EXERCISE
Print, exactly and with no pictures, the line containing "This screenshot has height=815, width=934." and each line after it to the end of the entries below.

INFORMATION GIVEN
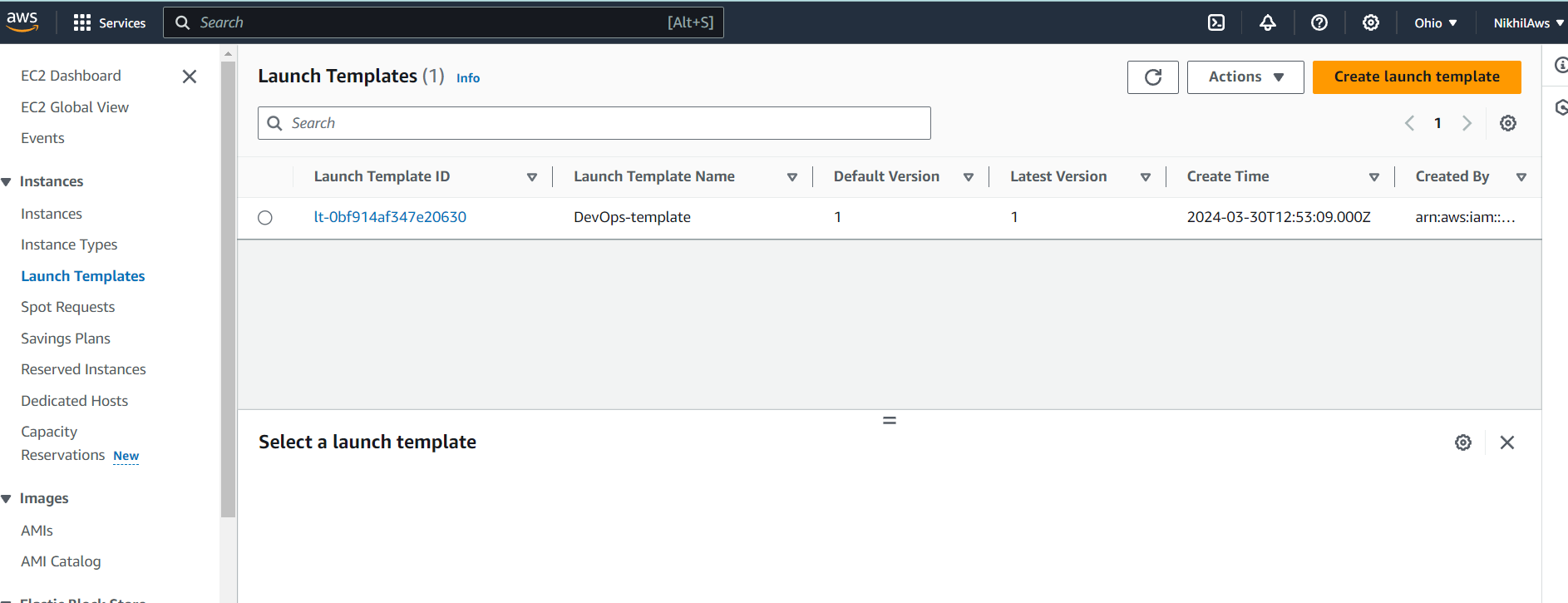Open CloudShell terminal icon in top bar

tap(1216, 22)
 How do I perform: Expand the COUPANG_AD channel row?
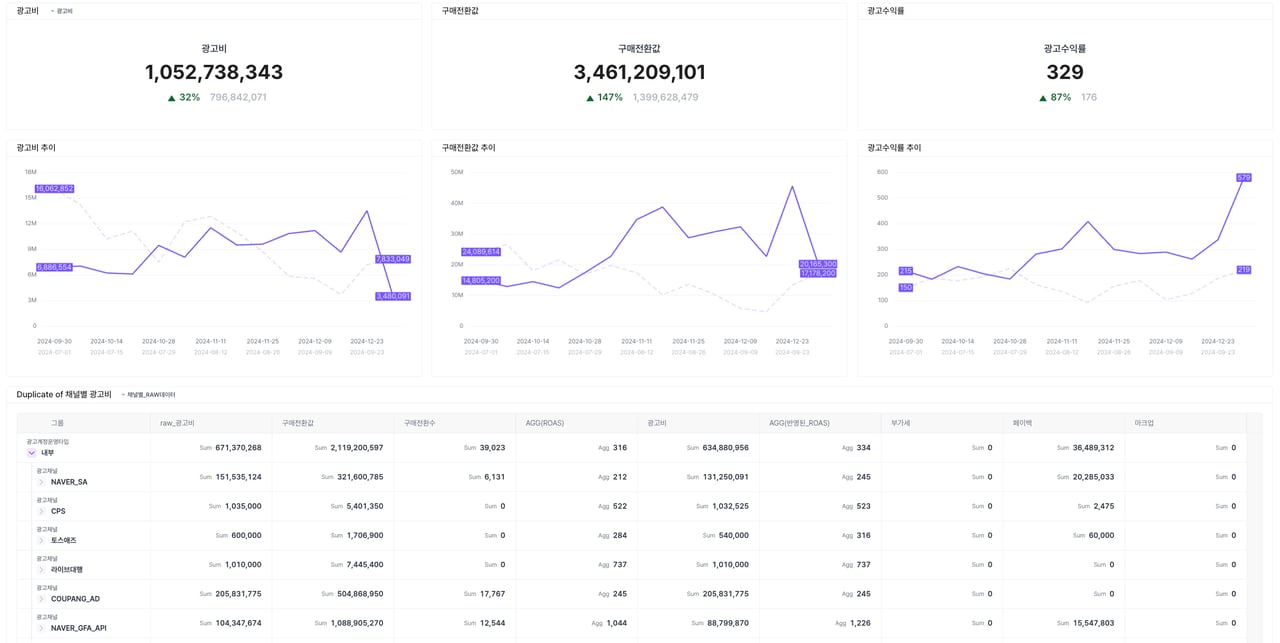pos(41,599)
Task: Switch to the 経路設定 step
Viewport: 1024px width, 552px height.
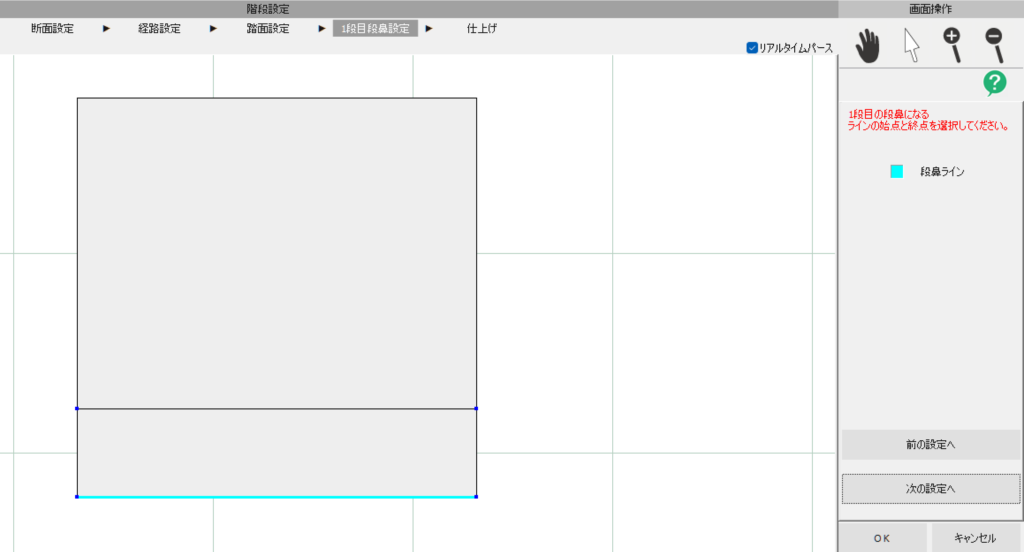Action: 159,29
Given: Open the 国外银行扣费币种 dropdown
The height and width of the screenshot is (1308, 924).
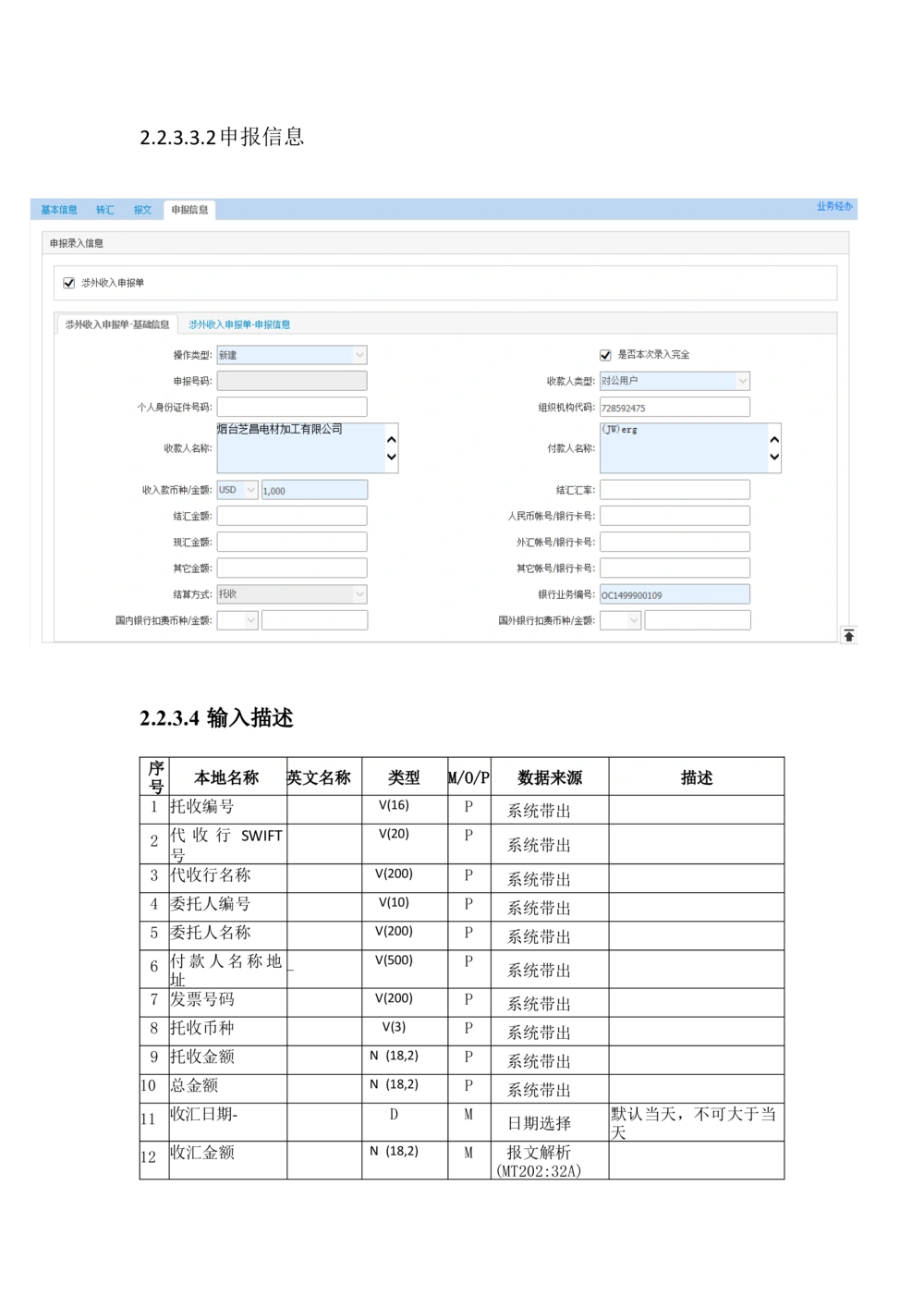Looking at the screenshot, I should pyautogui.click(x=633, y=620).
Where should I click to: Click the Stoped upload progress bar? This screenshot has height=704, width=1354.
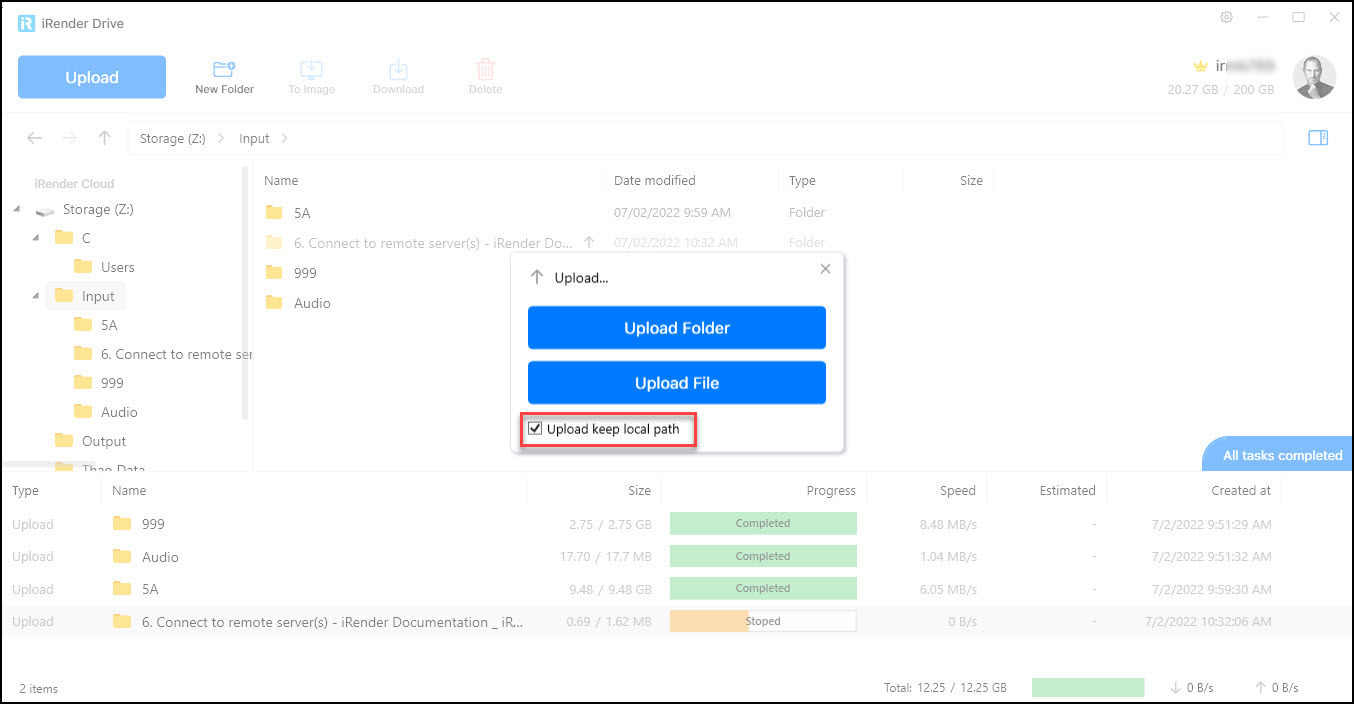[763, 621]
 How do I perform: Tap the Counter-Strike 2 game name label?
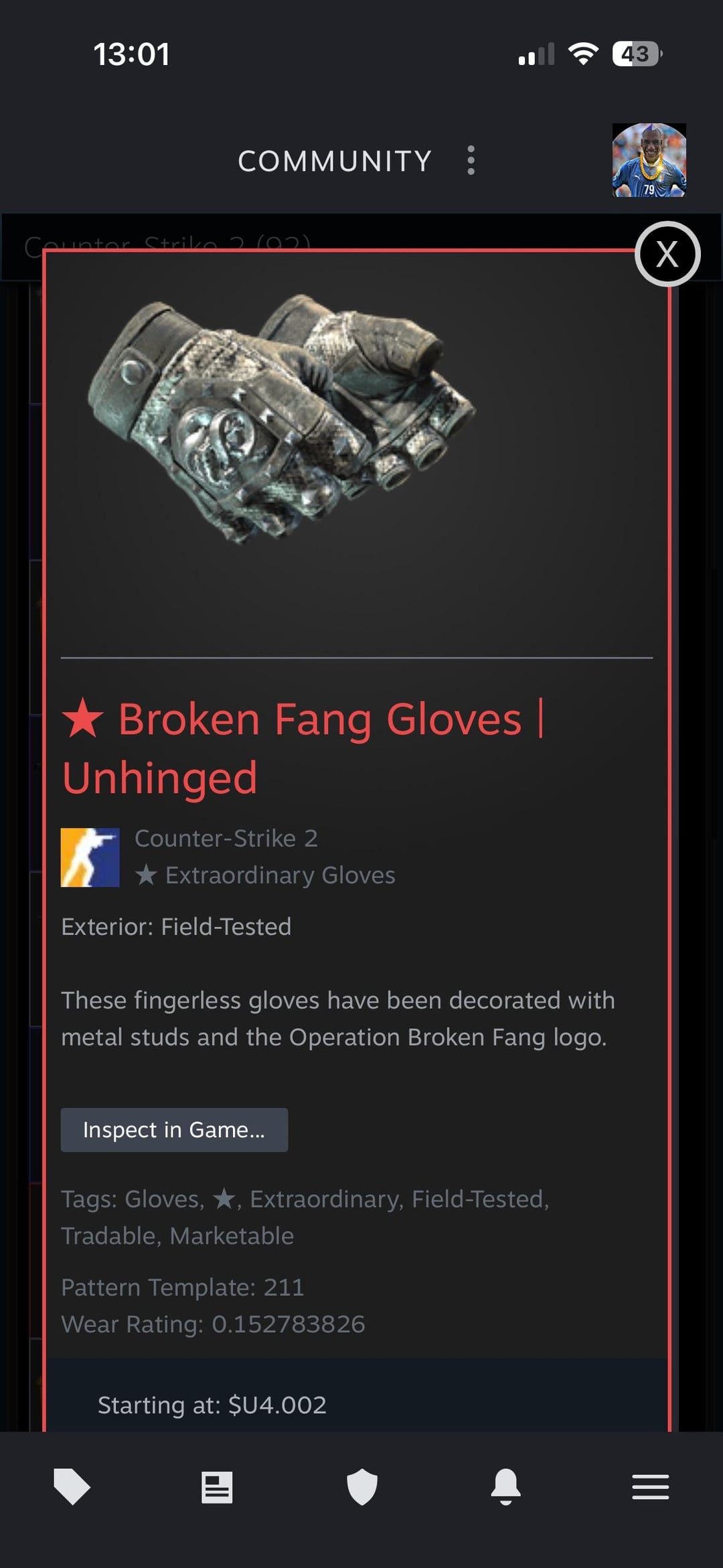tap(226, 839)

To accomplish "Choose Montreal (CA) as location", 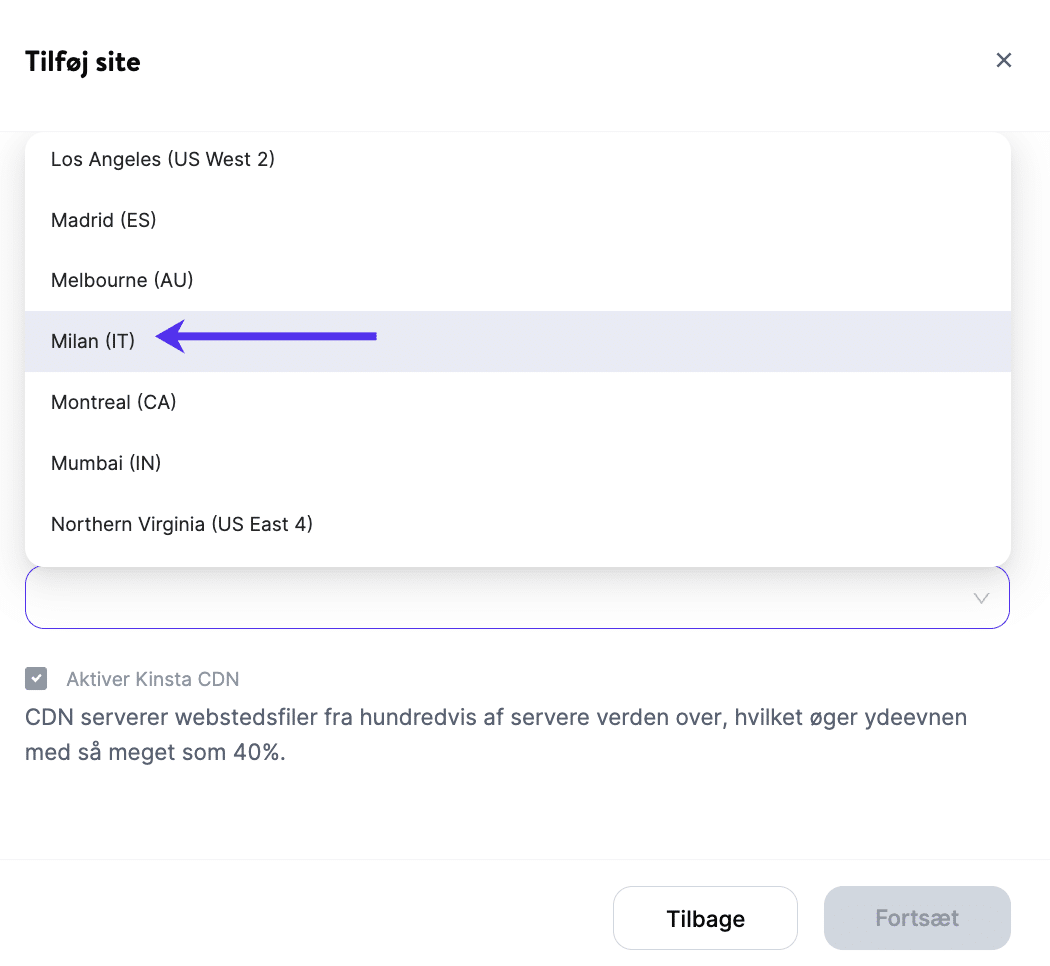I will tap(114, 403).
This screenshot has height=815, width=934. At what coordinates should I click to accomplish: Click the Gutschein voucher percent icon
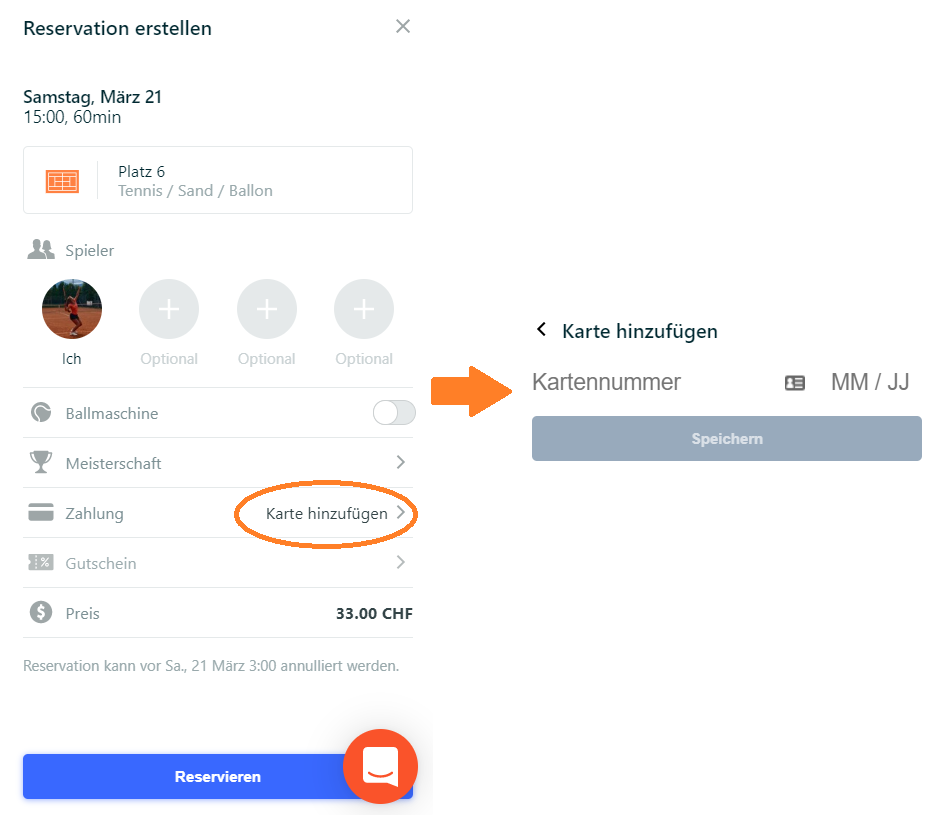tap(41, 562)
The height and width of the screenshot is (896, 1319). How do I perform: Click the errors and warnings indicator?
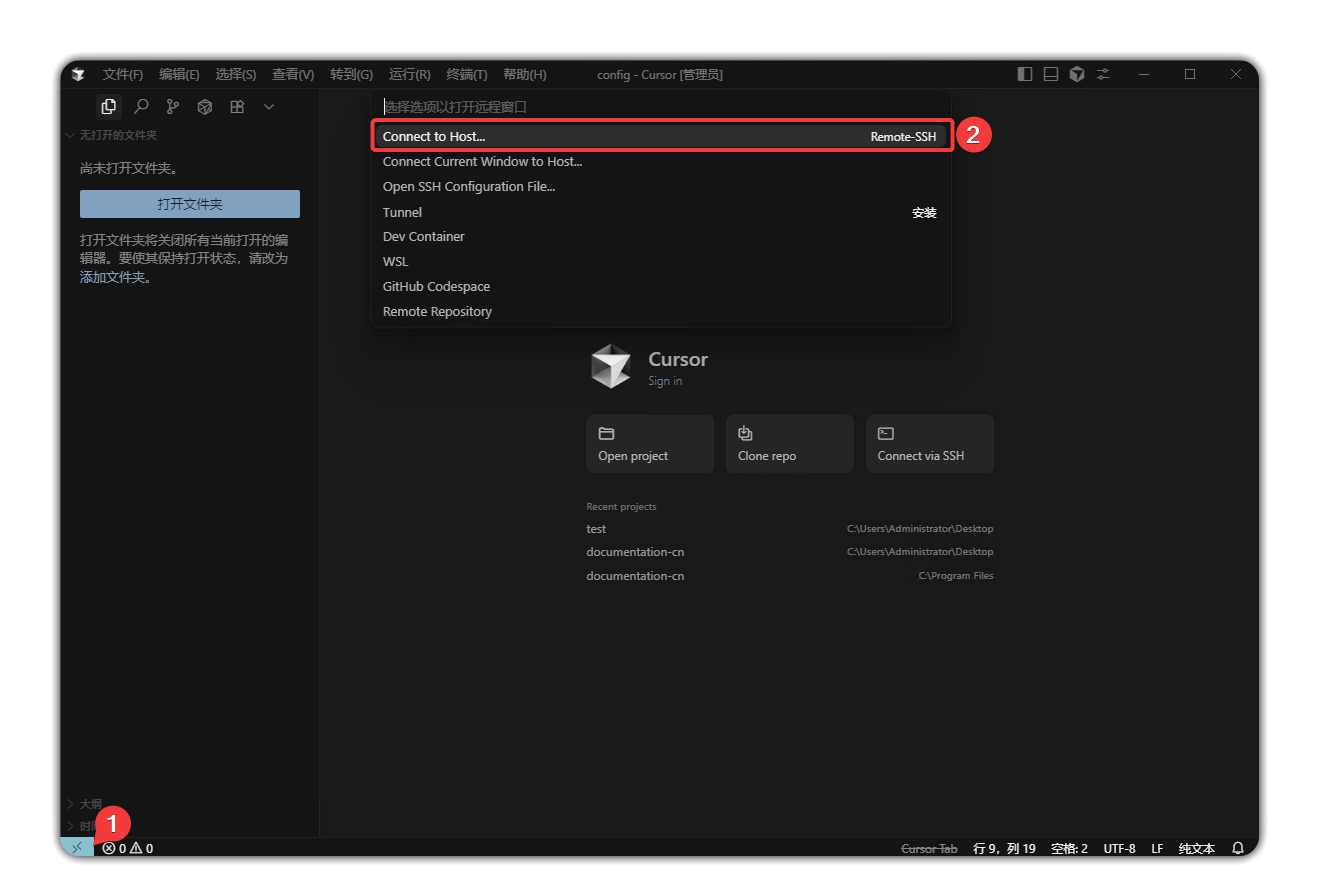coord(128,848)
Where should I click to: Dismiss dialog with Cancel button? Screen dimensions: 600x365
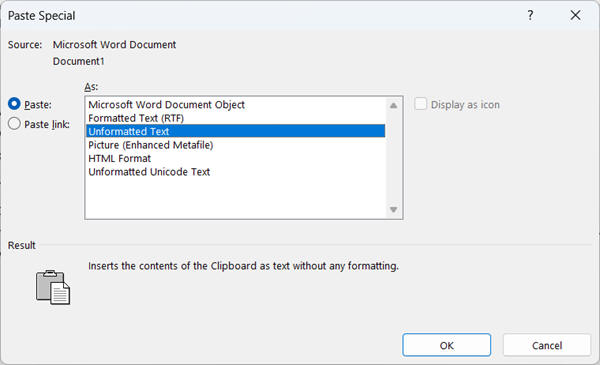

FINAL ANSWER
This screenshot has height=815, width=934. At what coordinates should I click to accomplish: Click the Gutschein voucher percent icon
tap(41, 562)
The height and width of the screenshot is (896, 1319). How do I perform: Click the errors and warnings indicator?
coord(128,848)
Where should I click to: Dismiss dialog with Cancel button? Screen dimensions: 600x365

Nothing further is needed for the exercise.